Expired certificate is used for port 9001

Hi everyone,
I've renewed the certificate on my virtual Ubuntu server (certificates managed with certbot). For port 80/443 everything works fine and the updated certificate is used.

But when connecting via port 9001 (MQTT), the expired old certificate is still being sent.

I have already restarted the server and all services.
Additionally I have used 'certbot certificates' for displaying all managed certificates.
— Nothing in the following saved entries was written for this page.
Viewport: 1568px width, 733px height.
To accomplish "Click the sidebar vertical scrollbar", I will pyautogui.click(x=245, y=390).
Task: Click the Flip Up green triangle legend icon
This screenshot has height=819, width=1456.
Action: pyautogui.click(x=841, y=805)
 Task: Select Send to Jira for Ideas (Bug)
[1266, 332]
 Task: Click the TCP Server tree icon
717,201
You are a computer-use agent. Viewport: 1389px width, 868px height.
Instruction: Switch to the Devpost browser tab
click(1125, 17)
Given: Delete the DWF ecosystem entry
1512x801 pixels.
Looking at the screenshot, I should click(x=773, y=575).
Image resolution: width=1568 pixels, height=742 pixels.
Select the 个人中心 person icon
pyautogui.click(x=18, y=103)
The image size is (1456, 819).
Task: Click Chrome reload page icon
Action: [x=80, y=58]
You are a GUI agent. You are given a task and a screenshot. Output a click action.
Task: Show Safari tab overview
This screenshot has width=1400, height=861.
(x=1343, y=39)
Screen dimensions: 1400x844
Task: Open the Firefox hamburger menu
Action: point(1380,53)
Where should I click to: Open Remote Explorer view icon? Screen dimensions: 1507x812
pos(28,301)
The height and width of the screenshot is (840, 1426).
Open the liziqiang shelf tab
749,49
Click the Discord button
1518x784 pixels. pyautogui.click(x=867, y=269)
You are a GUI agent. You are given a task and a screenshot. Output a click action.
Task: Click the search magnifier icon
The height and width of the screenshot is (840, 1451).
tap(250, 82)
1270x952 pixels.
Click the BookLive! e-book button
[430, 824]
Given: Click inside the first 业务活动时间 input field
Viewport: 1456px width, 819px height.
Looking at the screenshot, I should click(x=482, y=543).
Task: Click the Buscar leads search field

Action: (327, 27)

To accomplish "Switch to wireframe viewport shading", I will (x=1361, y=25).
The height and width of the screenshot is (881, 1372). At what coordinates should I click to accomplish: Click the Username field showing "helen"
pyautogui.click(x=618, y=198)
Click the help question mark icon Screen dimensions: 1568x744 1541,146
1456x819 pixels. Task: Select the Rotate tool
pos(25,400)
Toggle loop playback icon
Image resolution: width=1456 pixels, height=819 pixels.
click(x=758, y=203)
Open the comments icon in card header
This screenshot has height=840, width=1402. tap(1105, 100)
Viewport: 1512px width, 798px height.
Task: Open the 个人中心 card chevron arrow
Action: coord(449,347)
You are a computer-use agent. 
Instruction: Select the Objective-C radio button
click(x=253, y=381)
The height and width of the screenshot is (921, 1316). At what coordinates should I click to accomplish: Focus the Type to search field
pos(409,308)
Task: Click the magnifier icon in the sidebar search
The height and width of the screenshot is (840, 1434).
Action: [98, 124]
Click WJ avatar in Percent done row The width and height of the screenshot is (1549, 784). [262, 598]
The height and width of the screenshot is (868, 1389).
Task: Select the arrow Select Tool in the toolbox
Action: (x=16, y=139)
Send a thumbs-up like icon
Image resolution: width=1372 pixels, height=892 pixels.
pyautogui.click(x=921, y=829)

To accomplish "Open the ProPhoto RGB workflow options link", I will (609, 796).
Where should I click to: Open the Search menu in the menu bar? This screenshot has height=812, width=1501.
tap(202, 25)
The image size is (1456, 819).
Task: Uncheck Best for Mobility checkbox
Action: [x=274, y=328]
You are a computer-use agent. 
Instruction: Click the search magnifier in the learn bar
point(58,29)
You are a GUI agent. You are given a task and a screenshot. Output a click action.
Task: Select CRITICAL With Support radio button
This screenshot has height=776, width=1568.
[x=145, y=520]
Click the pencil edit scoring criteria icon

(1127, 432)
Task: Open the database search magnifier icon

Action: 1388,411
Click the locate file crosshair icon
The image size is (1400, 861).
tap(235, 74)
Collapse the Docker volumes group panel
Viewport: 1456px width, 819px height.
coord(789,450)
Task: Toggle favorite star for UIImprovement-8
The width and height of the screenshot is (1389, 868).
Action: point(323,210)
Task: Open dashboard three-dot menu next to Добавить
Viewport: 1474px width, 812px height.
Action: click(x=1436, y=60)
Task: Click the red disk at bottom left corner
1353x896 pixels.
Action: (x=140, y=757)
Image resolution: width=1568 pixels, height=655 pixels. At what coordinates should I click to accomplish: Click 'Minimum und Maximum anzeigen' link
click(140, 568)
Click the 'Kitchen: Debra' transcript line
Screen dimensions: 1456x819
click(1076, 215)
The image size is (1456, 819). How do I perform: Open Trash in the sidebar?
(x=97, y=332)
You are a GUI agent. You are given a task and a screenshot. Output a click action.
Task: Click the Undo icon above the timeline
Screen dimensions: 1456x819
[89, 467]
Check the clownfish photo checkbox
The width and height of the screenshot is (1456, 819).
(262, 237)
Unfortunately only the new certificate is listed there.

How can I find and delete the old, expired certificate?

My domain is: v220190710108694064.bestsrv.de

The operating system my web server runs on is (include version): Ubuntu 24.04.1

My hosting provider, if applicable, is: ketchup

I can login to a root shell on my machine (yes or no, or I don't know): yes

The version of my client is (e.g. output of certbot --version or certbot-auto --version if you're using Certbot): certbot 2.11.0

Thanks!
Manfred

you need to restart MQTT or edit its config to point new certificate on live dir
I don't know how to do that (it doesn't look like it suppose to use public certificate for it)

Thanks for the hint!

My Mosquitto installation required to manually copy the cert-files to a mosquitto folder. After copying the renewed certificates, everything works smoothly.

You should consider to avoid copying by configuring Mosquito to read certificate/key directly from Certbot-managed folder. Or at least use deploy-hook to copy files and reload/restart the daemon.

Thank you, Nekit!

I've now used the deploy-hook for copying the certificates to the Mosquitto folder.